Preterm Infants at Higher Risk of Asthma

Association based on meta-analysis of published studies

FRIDAY, Oct. 27 (HealthDay News) -- A meta-analysis of published studies suggests that infants born prematurely are at higher risk than full-term infants of developing asthma later in life, according to a study in the October issue of the Journal of Allergy and Clinical Immunology.

Jouni J.K. Jaakkola, M.D., D.Sc., Ph.D., and colleagues from the University of Birmingham in the U.K., searched Medline through May 2005 and performed a meta-analysis of the 19 studies they found that examined preterm delivery (gestational age of less than 37 weeks) and a child's risk of asthma.

Preterm delivery was associated with a fixed-effects odds ratio for asthma of 1.074 and a random-effects odds ratio of 1.366, the researchers found. They note that there was substantial heterogeneity between studies, although adjusted metaregression showed that only the mean age of the study population was significantly associated with the effect estimate.

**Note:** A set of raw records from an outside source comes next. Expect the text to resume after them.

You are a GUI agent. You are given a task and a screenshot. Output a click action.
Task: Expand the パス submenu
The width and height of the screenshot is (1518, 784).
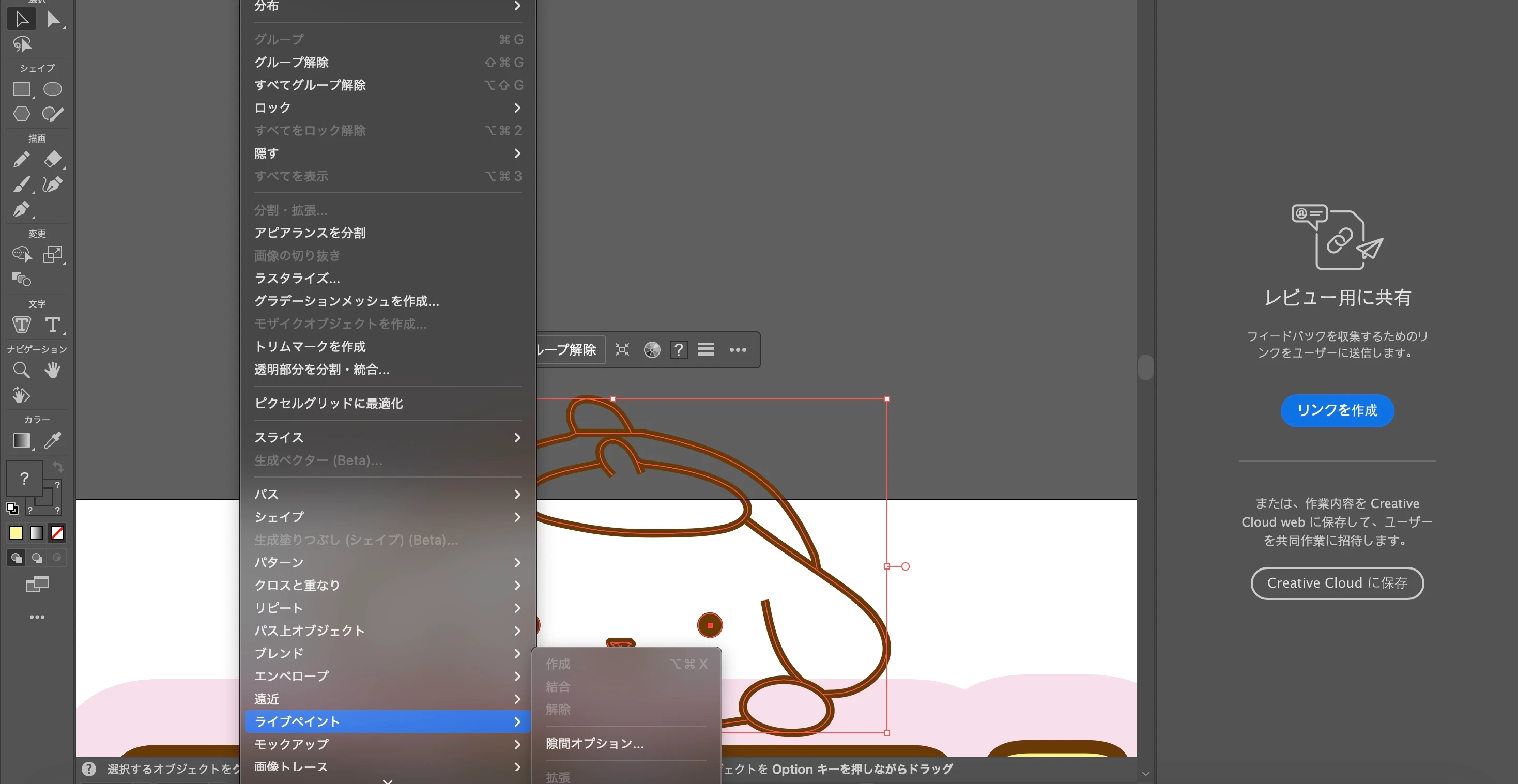(387, 494)
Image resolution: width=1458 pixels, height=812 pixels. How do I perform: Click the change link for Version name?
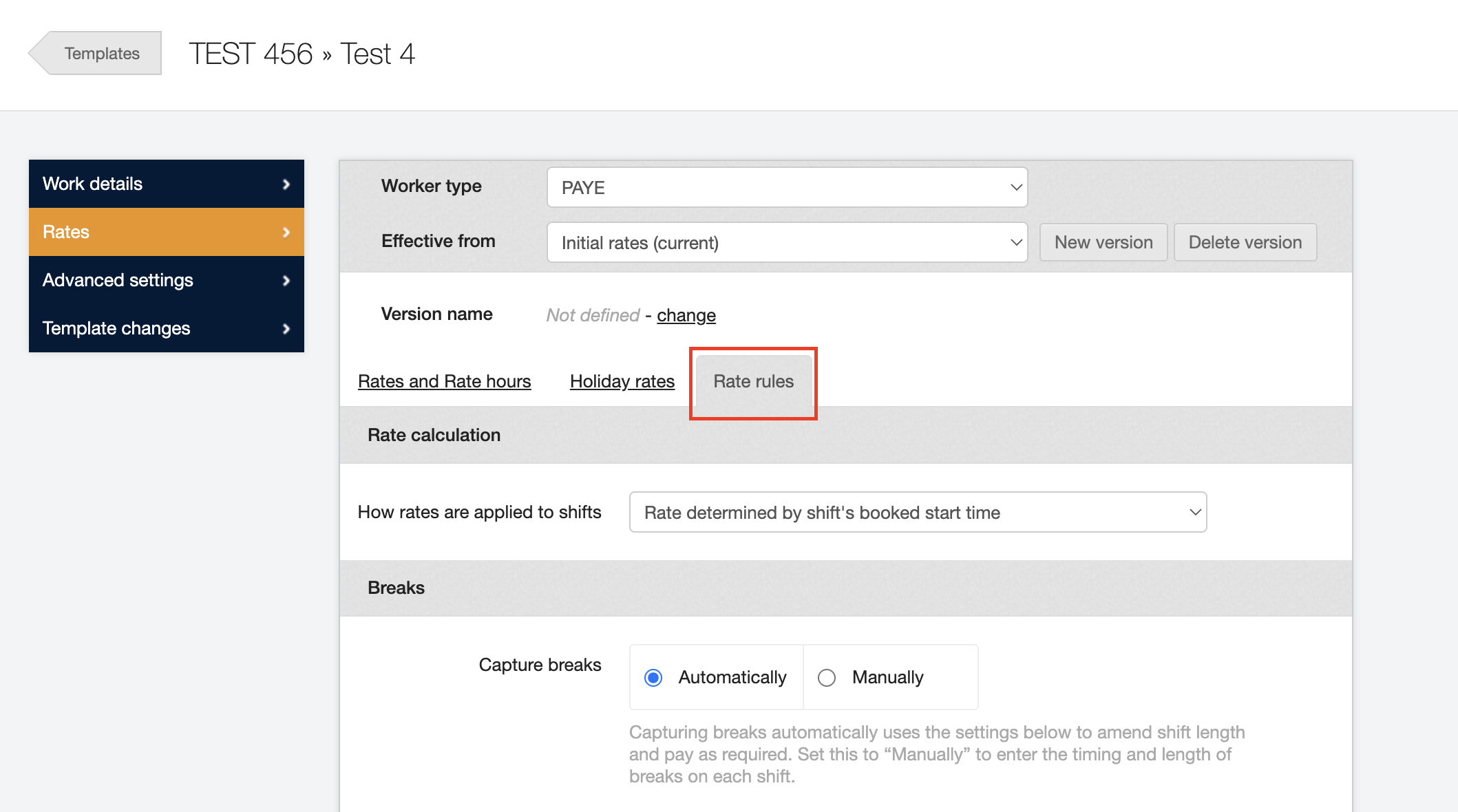click(x=686, y=315)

"The weight of evidence shows that preterm babies have an increased risk of asthma compared with term babies," Jaakkola and colleagues conclude. "Recognition of prematurity as a determinant of asthma emphasizes the importance of active treatment of physiologic airflow obstruction and a need for special preventive measures against known environmental determinants of asthma in preterm babies."